If an airbag saves your life, you probably consider a slight risk of injury a price well worth paying. Even so, it's clearly important to study the potential dangers of airbags so we can make them as safe and effective as possible.

Modern airbags (installed since the late 1990s) fire with less force than older designs, and there's compelling evidence that this has reduced accidental deaths, especially among children, without compromising passenger safety.

 

 




How airbags work

 

When a car hits something, it starts to decelerate (lose speed) very rapidly.
 

An accelerometer (electronic chip that measures acceleration or force) detects the change of speed.
 

If the deceleration is great enough, the accelerometer triggers the airbag circuit. Normal braking doesn't generate enough force to do this.
 

The heating element ignites a chemical explosive.
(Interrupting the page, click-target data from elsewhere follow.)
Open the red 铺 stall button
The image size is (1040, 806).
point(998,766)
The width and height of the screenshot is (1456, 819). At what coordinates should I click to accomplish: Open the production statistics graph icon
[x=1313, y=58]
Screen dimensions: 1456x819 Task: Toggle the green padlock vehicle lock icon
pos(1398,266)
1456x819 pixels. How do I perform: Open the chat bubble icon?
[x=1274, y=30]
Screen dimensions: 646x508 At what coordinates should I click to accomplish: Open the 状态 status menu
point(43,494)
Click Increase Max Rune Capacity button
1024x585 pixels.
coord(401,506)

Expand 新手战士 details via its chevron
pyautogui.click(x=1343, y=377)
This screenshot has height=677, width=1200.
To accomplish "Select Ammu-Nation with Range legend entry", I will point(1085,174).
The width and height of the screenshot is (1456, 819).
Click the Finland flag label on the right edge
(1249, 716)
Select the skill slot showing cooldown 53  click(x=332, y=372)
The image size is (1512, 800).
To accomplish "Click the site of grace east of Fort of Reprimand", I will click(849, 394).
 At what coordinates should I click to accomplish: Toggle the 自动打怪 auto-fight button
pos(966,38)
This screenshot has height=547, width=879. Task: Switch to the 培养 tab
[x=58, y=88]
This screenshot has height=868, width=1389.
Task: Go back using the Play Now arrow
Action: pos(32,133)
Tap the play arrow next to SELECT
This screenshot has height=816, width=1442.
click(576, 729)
Older airbags used sodium azide as their explosive; newer ones use different chemicals.
 

As the explosive burns, it generates a massive amount of harmless gas (typically either nitrogen or argon) that floods into a nylon bag packed behind the steering wheel.
 

As the bag expands, it blows the plastic cover off the steering wheel and inflates in front of the driver. The bag is coated with a chalky substance such as talcum powder to help it unwrap smoothly.
 

The driver (moving forward because of the impact) pushes against the bag. This makes the bag deflate as the gas it contains escapes through small holes around its edges. By the time the car stops, the bag should have completely deflated.